"""
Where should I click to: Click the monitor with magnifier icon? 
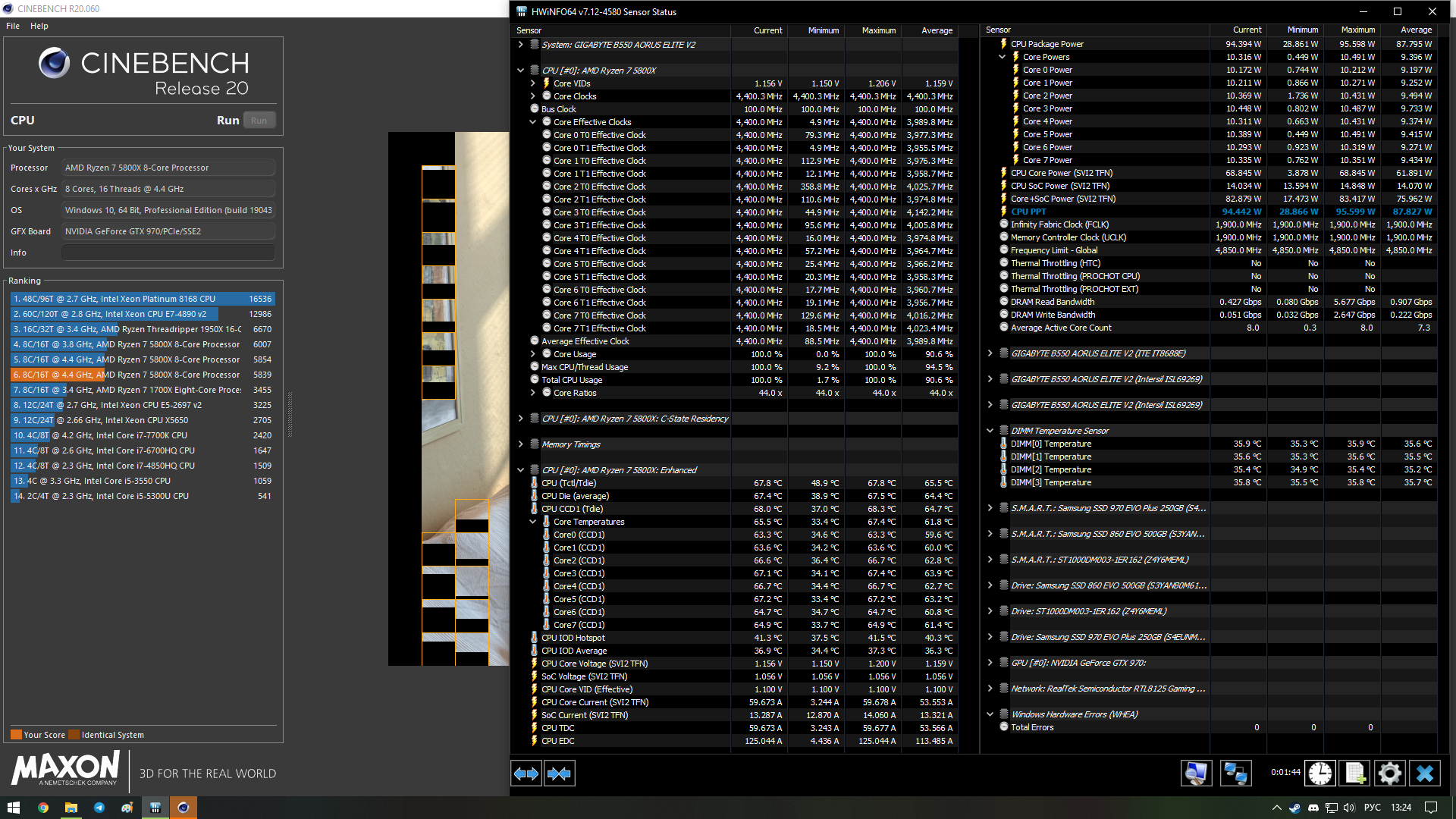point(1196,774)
"""
"""
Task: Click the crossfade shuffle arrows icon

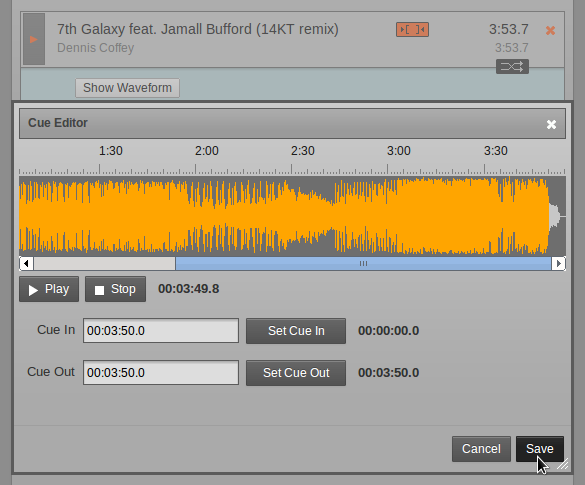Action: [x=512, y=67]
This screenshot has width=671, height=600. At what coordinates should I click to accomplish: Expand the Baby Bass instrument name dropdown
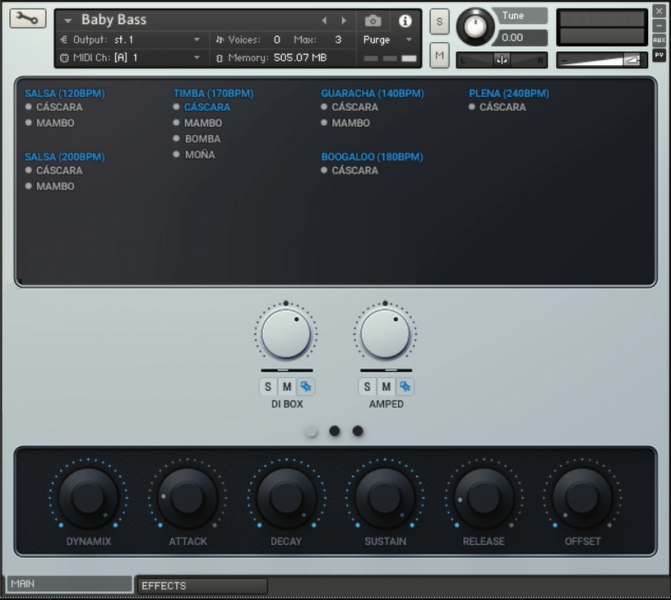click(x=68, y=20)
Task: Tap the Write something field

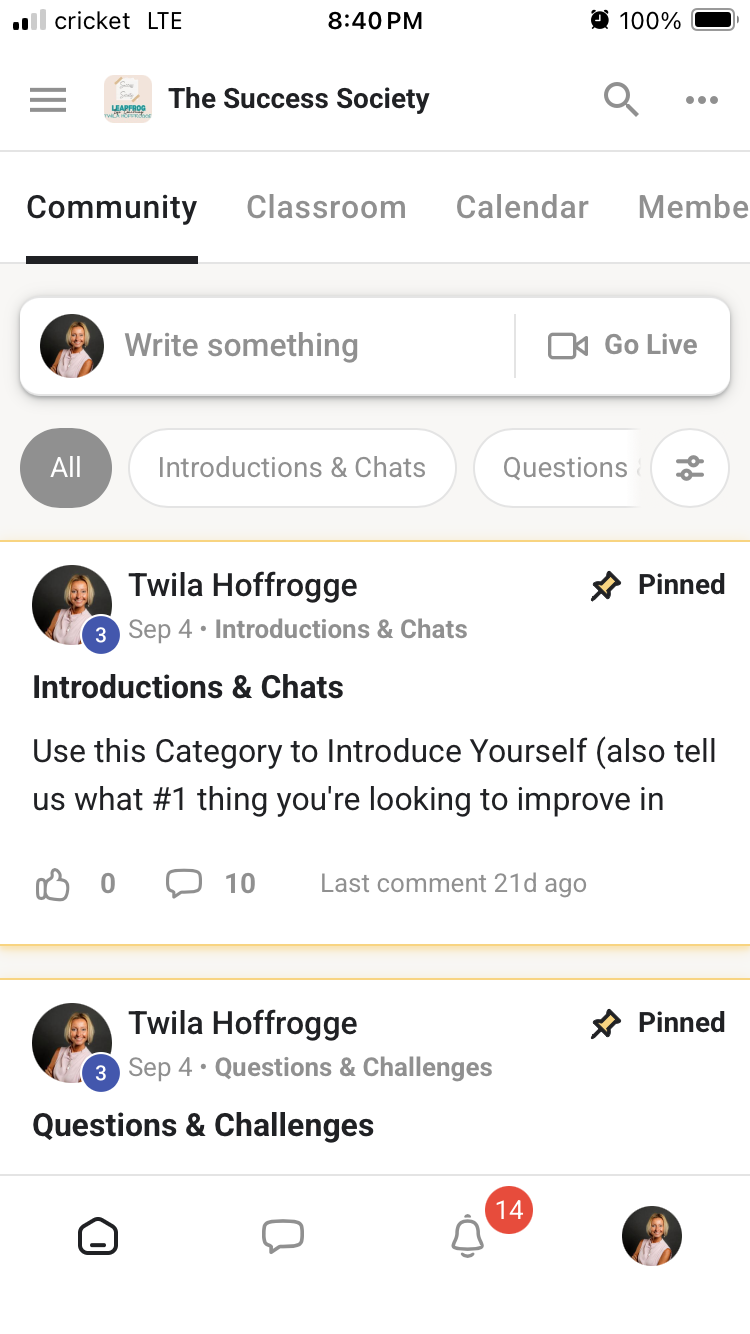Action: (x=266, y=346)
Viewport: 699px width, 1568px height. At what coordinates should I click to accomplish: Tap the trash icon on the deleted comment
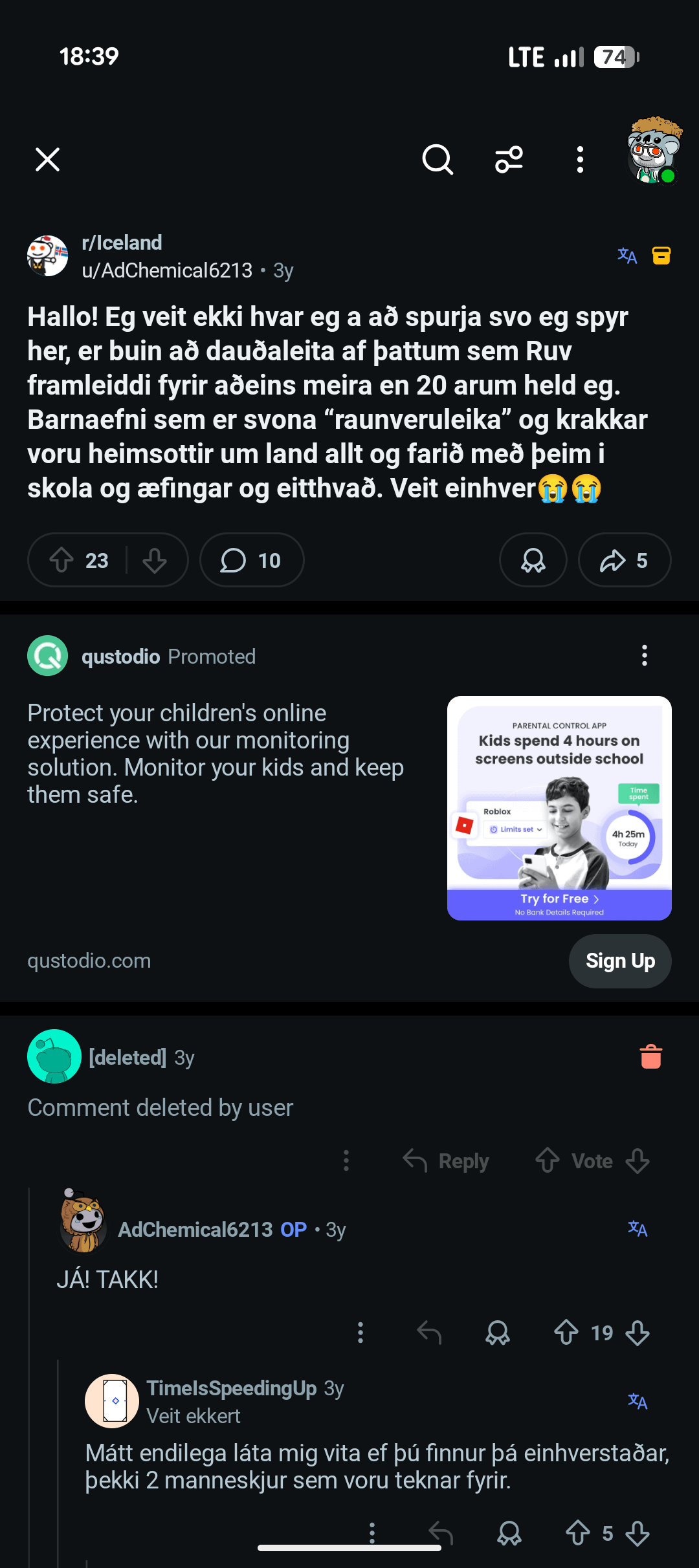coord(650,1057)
"""
* **THE EXERCISE**: Identify each line of the records above that contains the word "icon", and copy those lines in full.

* **THE REPLY**:
Where should I click to: Click the monitor with magnifier icon? 
Task: Click the crossfade shuffle arrows icon
Viewport: 699px width, 1568px height. At what coordinates should I click to accomplish: Tap the trash icon on the deleted comment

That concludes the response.